[Top][All Lists]
[Date Prev][Date Next][Thread Prev][Thread Next][Date Index][Thread Index]
Re: UTF-8 BOM parse error
From: |
Bruno Haible |
Subject: |
Re: UTF-8 BOM parse error |
Date: |
Mon, 13 Sep 2004 13:41:01 +0200 |
User-agent: |
KMail/1.5 |
David Necas wrote:
> Gettext version: 0.14.1
>
> Problem: msgfmt (and probably other gettext tools) print an
> unhelpful error
>
> somefile.po:1:2: parse error
>
> when a PO file starts with UTF-8 BOM (0xef 0xbb 0xbf).
This behaviour is correct. The so-called "UTF-8 BOM" is specified in
the document that defines UTF-8, namely RFC 3629
(http://www.faqs.org/rfcs/rfc3629.html):
"It is important to understand that the character U+FEFF appearing at
any position other than the beginning of a stream MUST be interpreted
with the semantics for the zero-width non-breaking space, and MUST
NOT be interpreted as a signature."
The PO file format only allows for ASCII white space characters, not for
U+FEFF.
The Unix Unicode FAQ (http://www.cl.cam.ac.uk/~mgk25/unicode.html) also
says:
"Linux/Unix does not use any BOMs and signatures. They would break
far too many existing ASCII syntax conventions"

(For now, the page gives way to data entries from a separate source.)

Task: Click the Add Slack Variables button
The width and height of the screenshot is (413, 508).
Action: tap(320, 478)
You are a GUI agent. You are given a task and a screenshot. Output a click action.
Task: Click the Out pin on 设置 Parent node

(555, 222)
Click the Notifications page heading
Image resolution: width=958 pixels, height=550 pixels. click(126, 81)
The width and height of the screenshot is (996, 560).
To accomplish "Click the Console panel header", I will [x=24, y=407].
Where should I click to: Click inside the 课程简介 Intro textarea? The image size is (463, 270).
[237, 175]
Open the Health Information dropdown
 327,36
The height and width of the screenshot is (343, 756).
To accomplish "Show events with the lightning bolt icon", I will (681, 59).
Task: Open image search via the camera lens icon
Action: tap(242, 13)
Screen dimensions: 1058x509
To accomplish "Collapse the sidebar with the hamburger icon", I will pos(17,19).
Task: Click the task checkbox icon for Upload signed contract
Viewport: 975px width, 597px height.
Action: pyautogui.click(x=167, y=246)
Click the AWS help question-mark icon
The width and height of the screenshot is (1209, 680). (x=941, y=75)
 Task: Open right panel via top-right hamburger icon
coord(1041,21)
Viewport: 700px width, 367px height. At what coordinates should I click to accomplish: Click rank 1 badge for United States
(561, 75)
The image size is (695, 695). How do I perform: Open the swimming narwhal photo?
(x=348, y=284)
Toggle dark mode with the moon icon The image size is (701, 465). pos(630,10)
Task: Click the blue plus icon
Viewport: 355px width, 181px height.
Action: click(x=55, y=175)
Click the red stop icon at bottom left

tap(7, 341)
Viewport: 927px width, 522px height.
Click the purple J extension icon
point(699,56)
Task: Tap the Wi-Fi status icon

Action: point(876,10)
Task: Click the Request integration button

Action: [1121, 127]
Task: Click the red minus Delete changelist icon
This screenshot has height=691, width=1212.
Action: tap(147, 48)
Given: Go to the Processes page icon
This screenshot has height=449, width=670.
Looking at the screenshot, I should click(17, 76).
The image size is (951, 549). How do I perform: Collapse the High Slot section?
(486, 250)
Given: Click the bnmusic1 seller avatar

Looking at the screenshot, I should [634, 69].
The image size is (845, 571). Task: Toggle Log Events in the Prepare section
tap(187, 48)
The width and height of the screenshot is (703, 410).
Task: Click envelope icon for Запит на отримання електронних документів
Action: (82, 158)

> What makes it worse is that any UTF-8-capable text editor or
> viewer does not show the BOM (or at least should not show),
> so one gazes at the file wondering what could be wrong with
> the comment on its first line...
Yes. I've also once seen the problem on an XML file.
The problem is not the file formats which don't allow U+FEFF to be ignored.
The problem are the editors which put the "UTF-8 BOM".
> Do not use tab characters. Their effect is not predictable.
Do not use UTF-8 BOM. Its effect is predictable: it causes hassles.
Bruno